• **What the exercise asks**: Nothing after the line containing "Termos de Uso (1332, 826)" belongs in the answer; write out exactly every line from the start of the material up to it, including it.

** Opening Data block **

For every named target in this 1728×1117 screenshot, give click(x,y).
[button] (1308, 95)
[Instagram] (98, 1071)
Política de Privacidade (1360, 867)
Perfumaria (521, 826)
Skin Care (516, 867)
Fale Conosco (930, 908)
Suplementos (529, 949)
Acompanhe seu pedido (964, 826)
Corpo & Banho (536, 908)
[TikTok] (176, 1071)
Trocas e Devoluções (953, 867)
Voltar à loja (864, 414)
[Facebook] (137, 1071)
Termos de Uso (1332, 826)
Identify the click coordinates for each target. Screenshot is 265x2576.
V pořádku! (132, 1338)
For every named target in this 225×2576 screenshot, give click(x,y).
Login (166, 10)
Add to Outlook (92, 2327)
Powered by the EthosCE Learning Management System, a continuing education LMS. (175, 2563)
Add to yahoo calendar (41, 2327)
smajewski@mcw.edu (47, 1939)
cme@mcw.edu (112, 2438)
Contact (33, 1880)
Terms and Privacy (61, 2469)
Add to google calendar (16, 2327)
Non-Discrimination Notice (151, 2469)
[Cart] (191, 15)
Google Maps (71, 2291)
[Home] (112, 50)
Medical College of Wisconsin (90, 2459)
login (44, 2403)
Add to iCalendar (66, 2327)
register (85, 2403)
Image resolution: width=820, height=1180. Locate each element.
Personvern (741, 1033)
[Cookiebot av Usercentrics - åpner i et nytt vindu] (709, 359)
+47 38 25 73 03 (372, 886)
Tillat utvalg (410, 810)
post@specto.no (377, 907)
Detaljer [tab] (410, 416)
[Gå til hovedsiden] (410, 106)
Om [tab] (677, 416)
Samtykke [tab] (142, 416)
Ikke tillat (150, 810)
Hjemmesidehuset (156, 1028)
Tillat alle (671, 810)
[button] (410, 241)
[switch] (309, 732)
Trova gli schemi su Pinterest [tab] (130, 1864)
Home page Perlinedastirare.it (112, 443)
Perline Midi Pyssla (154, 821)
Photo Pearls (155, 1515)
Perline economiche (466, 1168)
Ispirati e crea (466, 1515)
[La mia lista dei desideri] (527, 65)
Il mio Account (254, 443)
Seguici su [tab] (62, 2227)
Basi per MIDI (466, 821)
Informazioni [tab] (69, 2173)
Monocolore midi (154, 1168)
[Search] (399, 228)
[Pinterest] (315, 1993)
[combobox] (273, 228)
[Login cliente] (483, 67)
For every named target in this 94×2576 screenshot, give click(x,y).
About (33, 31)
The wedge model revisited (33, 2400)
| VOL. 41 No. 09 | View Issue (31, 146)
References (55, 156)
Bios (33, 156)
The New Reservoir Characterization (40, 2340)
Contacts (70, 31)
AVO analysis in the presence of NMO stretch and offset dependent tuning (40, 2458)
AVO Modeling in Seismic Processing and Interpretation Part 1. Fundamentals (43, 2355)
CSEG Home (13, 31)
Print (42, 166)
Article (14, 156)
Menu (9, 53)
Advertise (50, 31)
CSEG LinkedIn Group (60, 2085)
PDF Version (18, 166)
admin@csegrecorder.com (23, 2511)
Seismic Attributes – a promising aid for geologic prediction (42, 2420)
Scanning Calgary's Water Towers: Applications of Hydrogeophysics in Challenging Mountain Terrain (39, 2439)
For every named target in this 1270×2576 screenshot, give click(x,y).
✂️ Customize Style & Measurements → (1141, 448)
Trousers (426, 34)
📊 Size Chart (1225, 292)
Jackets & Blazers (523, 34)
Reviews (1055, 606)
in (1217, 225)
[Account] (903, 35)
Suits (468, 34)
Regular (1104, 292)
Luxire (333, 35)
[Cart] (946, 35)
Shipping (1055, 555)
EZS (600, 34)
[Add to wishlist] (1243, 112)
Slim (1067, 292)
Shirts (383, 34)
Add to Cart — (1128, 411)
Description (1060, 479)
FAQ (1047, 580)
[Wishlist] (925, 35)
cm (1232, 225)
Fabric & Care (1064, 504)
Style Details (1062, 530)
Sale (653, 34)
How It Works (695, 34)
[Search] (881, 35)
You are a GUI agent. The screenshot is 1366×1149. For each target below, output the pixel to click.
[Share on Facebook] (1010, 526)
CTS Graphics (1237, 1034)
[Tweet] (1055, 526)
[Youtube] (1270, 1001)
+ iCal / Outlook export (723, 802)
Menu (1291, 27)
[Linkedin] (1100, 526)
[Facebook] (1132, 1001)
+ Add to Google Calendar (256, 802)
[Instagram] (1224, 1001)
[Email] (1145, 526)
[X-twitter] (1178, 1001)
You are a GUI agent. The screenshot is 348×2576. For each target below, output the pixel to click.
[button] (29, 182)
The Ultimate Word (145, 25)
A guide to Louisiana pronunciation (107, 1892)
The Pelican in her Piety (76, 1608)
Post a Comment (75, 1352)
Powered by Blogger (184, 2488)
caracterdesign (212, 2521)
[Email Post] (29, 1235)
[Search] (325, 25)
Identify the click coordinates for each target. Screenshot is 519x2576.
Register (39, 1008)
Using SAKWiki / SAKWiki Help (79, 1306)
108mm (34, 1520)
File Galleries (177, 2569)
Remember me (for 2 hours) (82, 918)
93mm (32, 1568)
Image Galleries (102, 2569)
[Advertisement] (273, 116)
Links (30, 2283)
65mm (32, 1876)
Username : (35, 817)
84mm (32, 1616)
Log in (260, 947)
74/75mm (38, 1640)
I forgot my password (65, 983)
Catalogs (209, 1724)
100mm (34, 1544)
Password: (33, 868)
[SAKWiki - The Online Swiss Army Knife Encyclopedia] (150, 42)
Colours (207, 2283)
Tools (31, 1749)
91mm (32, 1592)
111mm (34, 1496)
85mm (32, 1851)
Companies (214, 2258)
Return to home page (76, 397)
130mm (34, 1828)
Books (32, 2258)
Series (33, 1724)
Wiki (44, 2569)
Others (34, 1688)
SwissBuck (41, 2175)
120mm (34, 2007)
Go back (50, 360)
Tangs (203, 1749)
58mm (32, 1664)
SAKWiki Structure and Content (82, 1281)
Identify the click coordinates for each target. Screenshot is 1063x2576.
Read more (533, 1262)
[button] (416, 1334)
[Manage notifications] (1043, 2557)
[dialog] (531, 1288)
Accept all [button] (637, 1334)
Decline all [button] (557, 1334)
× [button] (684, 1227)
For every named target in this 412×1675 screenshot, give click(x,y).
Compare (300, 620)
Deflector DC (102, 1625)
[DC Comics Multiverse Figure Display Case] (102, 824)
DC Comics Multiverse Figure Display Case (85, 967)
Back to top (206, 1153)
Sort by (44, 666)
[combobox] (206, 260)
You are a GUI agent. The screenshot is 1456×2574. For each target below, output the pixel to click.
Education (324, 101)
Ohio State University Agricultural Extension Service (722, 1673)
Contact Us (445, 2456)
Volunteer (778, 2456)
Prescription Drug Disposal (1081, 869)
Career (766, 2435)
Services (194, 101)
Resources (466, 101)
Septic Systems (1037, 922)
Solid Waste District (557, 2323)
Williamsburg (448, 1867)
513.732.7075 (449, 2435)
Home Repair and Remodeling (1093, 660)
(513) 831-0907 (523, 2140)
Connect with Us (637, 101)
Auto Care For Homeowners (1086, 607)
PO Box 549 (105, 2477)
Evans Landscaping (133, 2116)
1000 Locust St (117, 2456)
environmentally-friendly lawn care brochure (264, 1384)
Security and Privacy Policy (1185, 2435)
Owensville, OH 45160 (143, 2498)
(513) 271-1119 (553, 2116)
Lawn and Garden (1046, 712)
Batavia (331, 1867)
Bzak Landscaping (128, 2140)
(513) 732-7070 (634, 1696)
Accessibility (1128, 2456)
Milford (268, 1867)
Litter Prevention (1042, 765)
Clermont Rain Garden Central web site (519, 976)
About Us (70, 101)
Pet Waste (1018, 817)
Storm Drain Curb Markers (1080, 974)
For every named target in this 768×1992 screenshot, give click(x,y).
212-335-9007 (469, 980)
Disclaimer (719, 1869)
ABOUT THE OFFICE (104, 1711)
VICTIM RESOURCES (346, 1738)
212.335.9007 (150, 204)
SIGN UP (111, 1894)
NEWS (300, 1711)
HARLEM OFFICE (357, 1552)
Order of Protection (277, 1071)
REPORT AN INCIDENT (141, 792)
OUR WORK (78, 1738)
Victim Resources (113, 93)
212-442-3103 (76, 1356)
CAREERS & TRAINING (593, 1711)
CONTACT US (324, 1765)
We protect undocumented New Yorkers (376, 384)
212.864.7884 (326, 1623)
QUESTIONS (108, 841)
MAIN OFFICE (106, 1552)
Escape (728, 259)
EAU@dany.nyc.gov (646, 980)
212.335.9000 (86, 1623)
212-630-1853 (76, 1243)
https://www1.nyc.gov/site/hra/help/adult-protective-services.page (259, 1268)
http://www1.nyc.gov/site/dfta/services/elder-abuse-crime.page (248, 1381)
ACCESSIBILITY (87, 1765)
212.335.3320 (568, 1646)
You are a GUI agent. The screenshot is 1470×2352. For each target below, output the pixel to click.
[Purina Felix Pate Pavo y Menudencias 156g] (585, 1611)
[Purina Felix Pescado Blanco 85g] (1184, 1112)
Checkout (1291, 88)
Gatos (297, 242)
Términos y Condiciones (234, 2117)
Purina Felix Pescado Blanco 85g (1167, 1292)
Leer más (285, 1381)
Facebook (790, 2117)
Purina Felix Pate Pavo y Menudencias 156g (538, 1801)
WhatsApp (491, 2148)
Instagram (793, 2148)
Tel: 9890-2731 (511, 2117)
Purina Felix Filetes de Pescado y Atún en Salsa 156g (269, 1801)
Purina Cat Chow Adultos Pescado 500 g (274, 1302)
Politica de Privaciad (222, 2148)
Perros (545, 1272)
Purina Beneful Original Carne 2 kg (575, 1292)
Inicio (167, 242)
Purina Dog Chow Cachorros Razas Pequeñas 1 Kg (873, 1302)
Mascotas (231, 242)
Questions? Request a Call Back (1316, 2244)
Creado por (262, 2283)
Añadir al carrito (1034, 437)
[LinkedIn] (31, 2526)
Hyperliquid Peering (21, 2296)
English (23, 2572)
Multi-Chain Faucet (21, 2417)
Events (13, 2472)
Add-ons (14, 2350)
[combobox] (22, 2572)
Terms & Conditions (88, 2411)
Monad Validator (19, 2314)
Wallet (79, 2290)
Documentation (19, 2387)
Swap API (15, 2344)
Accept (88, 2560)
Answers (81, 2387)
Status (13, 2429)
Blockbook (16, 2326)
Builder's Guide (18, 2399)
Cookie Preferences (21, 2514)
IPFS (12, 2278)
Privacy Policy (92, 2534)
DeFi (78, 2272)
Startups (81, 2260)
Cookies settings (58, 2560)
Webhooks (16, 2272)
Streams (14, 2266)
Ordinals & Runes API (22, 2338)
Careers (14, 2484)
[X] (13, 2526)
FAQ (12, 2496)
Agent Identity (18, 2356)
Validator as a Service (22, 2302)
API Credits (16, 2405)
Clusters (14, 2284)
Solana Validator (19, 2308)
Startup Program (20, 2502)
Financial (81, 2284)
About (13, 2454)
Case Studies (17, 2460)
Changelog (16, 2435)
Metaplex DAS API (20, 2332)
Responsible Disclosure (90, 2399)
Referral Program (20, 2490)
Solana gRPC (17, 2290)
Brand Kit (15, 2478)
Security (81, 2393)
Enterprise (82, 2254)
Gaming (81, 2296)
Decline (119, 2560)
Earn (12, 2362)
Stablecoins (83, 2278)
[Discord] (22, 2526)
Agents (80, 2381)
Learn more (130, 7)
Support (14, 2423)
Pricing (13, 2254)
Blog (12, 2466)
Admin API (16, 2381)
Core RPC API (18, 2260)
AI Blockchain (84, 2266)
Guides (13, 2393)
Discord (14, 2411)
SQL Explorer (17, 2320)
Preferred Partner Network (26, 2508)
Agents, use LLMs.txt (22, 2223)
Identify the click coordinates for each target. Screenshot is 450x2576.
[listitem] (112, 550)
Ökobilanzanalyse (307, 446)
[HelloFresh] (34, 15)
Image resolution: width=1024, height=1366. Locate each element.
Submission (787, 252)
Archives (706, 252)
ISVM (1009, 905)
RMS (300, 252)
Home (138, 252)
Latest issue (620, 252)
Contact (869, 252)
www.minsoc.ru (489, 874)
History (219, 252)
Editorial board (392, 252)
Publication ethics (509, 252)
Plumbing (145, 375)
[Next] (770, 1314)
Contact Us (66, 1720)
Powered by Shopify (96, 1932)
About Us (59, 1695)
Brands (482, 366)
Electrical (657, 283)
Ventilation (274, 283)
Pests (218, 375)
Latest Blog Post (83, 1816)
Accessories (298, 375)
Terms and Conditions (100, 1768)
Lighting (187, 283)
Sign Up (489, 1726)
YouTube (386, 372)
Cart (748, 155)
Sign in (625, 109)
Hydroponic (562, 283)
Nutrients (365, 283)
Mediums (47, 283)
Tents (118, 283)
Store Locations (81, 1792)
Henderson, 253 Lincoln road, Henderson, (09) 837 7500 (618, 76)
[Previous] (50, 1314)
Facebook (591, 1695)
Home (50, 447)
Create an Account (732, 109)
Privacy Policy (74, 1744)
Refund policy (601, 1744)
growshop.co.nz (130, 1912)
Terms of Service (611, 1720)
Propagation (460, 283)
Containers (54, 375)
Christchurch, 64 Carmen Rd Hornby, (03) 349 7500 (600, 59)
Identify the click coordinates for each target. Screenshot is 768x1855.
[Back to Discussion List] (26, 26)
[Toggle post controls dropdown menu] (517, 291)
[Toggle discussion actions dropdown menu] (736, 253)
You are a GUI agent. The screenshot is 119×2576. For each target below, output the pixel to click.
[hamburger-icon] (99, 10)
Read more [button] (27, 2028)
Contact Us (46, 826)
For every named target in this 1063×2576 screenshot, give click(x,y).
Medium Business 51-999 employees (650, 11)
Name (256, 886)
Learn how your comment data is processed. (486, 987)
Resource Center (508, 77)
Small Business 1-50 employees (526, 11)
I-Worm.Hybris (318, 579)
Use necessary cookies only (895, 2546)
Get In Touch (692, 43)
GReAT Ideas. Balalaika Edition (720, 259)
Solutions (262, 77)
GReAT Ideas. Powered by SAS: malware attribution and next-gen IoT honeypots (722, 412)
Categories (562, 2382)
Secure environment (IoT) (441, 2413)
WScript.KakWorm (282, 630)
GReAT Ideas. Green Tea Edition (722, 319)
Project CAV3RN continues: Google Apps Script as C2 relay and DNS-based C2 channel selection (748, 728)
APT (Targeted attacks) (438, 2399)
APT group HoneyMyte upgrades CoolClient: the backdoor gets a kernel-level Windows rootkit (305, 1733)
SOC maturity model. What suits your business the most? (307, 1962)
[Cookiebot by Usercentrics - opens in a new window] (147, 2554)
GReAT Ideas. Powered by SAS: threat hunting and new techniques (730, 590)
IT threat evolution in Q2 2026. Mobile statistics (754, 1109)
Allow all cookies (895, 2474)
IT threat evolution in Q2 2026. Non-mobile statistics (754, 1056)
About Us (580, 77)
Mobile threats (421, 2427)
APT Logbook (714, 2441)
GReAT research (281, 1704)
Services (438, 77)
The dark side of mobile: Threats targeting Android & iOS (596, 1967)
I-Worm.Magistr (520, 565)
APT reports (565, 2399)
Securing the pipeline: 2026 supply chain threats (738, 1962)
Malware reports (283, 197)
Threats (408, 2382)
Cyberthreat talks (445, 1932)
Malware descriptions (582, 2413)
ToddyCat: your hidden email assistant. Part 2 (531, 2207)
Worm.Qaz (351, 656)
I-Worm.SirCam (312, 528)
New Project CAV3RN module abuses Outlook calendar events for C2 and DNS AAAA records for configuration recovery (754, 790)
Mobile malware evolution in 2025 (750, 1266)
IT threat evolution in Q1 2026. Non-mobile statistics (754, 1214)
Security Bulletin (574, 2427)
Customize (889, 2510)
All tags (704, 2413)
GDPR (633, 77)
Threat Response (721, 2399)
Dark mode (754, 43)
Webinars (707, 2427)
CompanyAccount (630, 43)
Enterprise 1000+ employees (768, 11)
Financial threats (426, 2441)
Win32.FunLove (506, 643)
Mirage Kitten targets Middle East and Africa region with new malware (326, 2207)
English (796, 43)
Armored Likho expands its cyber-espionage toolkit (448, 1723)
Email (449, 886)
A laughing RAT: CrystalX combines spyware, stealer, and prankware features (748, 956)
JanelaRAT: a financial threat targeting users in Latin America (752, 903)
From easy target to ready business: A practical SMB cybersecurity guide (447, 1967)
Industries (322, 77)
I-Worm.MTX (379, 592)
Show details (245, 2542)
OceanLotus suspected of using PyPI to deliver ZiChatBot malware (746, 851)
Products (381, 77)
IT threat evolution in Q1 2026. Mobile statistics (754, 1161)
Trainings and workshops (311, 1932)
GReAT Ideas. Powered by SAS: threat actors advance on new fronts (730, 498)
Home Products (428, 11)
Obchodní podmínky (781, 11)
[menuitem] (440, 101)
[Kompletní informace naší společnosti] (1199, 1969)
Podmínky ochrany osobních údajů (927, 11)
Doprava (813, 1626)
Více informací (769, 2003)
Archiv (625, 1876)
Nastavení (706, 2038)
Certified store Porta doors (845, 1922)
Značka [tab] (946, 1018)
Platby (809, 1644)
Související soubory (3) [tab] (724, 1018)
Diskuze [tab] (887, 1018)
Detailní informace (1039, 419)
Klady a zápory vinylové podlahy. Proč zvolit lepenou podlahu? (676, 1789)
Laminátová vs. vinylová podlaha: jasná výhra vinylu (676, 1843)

** Closing Data block **

• **Exercise output**:
For every named target in this 1728×1117 screenshot, give click(x,y).
[button] (1308, 95)
[Instagram] (98, 1071)
Política de Privacidade (1360, 867)
Perfumaria (521, 826)
Skin Care (516, 867)
Fale Conosco (930, 908)
Suplementos (529, 949)
Acompanhe seu pedido (964, 826)
Corpo & Banho (536, 908)
[TikTok] (176, 1071)
Trocas e Devoluções (953, 867)
Voltar à loja (864, 414)
[Facebook] (137, 1071)
Termos de Uso (1332, 826)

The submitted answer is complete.